Study Of Mixed-Precision Modeling Technology For Heterogeneous Multi-core System

With the hardware computing efficiency and the flexibility of software programming, heterogeneous multi-core systems combine the reconfigurable technology and multi-core system and also increase the complexity of the system at the same time, bringing new challenges for software and hardware system design. In the early stages of the design, through the system modeling, the technology of Electronic design on system level not only achieves the coordination software/hardware design, but also can reduce the design cost, shorten the design cycle. For system model, compared with Float model, the hybrid Double model can improve the operation rate and the overall performance on the premise of guarantee the model accuracy. Based on C++ as the modeling language, this paper researches on instruction set simulator modeling technology and hybrid precision system model modeling. In this paper, the main work is as follows:First of all, this paper design the two kinds of simulator in different precision to simulate the programmable co-processor.
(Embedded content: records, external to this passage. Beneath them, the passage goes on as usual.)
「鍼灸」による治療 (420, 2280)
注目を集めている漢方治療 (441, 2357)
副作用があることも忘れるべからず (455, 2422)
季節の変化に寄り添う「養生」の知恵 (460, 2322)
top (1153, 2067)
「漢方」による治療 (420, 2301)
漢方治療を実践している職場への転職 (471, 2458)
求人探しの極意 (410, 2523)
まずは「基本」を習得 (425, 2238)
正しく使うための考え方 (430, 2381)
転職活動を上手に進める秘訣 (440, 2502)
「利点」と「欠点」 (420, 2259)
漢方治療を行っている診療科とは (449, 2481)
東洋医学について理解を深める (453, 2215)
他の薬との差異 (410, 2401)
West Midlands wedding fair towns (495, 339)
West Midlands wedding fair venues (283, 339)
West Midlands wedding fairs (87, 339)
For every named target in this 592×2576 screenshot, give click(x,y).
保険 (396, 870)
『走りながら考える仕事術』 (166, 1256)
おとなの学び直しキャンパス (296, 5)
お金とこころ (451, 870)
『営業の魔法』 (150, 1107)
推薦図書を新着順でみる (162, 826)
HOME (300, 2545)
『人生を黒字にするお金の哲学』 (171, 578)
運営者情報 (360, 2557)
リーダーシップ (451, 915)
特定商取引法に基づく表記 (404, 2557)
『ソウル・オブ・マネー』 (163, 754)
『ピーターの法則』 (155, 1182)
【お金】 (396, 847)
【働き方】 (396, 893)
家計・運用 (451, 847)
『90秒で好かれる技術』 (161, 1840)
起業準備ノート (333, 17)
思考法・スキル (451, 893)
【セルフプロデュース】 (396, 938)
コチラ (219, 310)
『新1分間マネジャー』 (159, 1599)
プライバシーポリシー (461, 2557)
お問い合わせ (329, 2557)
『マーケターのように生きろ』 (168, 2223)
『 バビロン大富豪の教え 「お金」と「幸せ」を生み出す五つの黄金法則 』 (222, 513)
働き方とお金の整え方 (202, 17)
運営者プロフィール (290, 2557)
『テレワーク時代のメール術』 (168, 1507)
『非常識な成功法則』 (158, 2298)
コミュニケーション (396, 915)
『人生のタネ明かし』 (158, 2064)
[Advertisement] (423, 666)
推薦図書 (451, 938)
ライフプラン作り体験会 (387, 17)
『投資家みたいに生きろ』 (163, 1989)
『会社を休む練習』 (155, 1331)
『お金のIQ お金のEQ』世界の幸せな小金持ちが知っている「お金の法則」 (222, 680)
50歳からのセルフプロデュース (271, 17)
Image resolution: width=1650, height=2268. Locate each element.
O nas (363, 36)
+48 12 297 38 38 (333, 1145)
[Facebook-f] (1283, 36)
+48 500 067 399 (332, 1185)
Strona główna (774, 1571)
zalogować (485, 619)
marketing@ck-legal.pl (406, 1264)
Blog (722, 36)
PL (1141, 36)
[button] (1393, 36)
They are the cycle accurate simulator and the instruction precisely simulator. The cycle accurate simulator simulates the variation of the registers, memory, etc which indicate the state of the processor on working. The instruction precisely simulator just needs to do the accurate instructions and completes computing tasks according to the corresponding instruction.Secondly, this paper generally describes the design process of cycle-accurate RTL-level model of NoC and different precision models of RCU.Finally, the hybrid precision model of the heterogeneous multi-core system is constructed. Through the interface encapsulation technology, the different precision models of the reconfigurable computing units and programmable co-processor are hanged on the RTL-level NoC. At the same time, the scale of the NoC, the mount, type, precision and location of the IP core can be controlled by parametric configuration. The model has good extensibility, reconfiguration, reusability, good observation of high precision models and high operation rate of low accuracy models. Compared with the high precision model, this model saves 83.4% of time in simulation.